▶ **INSTRUCTIONS TO FOLLOW**: Duplicate the stretch from "In some cases, I" through "an id of 9." in the database design excerpt below.

▶ **EXCERPT TO READ**:
= Beginning of Section =

In some cases, I digress from the rule of "every table name is plural", especially if a table is really meant to link to other tables together. A table genotypes which has an id, sample_id, snp_id, and genotype could e.g. also be called sample2snp.

1.3.5. Referential integrity

In a SQL database, it is important that there are no tables that contain a foreign key which cannot be resolved. For example in the genotypes table above, there should not be a row where the individual_id is 9 because there does not exist a record in the individuals table with an id of 9.

This might occur when you originally have that record in the individuals table, but removed it (either accidentally or on purpose). Large database management systems like Oracle actually will complain when you try to do that, and do not allow you to remove that row before any row referencing it in another table is removed first. As SQLite is lightweight, however, you will have to take care of this yourself.

This also means that when loading data, you should first load the individuals and snps tables, and only load the genotypes table afterwards, because the ids of the specific individuals and snps is otherwise not known yet.

= End of Section =

[Items from a data source]
= Beginning of Section =

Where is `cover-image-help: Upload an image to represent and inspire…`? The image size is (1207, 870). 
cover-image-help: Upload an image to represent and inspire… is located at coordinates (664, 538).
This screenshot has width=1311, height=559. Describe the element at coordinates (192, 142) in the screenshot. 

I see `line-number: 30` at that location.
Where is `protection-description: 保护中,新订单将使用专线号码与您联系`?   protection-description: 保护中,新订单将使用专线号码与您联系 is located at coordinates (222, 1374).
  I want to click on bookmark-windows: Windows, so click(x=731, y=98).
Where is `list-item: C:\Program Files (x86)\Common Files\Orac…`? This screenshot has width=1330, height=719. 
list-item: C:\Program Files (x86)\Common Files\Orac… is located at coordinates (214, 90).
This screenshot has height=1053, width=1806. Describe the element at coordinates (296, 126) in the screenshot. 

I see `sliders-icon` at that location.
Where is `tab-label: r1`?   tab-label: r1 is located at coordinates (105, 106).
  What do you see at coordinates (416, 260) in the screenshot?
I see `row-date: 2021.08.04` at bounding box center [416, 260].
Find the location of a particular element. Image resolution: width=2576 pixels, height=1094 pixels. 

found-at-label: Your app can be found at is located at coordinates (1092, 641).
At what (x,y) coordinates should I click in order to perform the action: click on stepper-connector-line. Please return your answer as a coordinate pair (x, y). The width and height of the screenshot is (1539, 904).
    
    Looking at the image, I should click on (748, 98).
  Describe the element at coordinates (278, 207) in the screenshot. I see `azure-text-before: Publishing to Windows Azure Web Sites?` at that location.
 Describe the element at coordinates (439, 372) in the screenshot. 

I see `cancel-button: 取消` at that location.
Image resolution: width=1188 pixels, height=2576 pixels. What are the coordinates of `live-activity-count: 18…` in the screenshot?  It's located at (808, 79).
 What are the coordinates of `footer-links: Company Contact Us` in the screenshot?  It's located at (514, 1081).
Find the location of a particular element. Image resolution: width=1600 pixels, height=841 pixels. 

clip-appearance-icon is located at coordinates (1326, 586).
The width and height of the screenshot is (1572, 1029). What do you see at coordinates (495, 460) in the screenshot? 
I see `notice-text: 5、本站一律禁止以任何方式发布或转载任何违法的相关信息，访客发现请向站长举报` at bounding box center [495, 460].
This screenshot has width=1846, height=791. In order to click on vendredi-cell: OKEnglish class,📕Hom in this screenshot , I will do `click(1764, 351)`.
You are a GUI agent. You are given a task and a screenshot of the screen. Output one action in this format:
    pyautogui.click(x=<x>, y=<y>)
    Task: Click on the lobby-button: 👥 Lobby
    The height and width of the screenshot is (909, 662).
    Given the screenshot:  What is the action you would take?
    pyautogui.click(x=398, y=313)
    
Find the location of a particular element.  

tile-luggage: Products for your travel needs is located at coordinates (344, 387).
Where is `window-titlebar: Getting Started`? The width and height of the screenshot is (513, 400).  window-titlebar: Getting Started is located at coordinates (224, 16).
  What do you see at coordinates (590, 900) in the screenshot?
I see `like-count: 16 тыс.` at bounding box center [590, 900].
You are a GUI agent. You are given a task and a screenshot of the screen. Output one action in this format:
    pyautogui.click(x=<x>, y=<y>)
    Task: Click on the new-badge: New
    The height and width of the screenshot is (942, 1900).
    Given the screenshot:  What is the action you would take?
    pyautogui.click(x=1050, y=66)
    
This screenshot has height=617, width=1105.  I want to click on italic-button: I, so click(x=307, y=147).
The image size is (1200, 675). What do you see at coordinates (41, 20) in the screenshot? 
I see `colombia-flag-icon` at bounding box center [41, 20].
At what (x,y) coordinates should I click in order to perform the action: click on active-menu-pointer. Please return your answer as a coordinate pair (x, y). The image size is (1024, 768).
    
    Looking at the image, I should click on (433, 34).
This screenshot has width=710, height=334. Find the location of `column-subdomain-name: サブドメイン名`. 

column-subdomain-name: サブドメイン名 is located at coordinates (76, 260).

= End of Section =

▶ **RESPONSE AREA**:
In some cases, I digress from the rule of "every table name is plural", especially if a table is really meant to link to other tables together. A table genotypes which has an id, sample_id, snp_id, and genotype could e.g. also be called sample2snp.

1.3.5. Referential integrity

In a SQL database, it is important that there are no tables that contain a foreign key which cannot be resolved. For example in the genotypes table above, there should not be a row where the individual_id is 9 because there does not exist a record in the individuals table with an id of 9.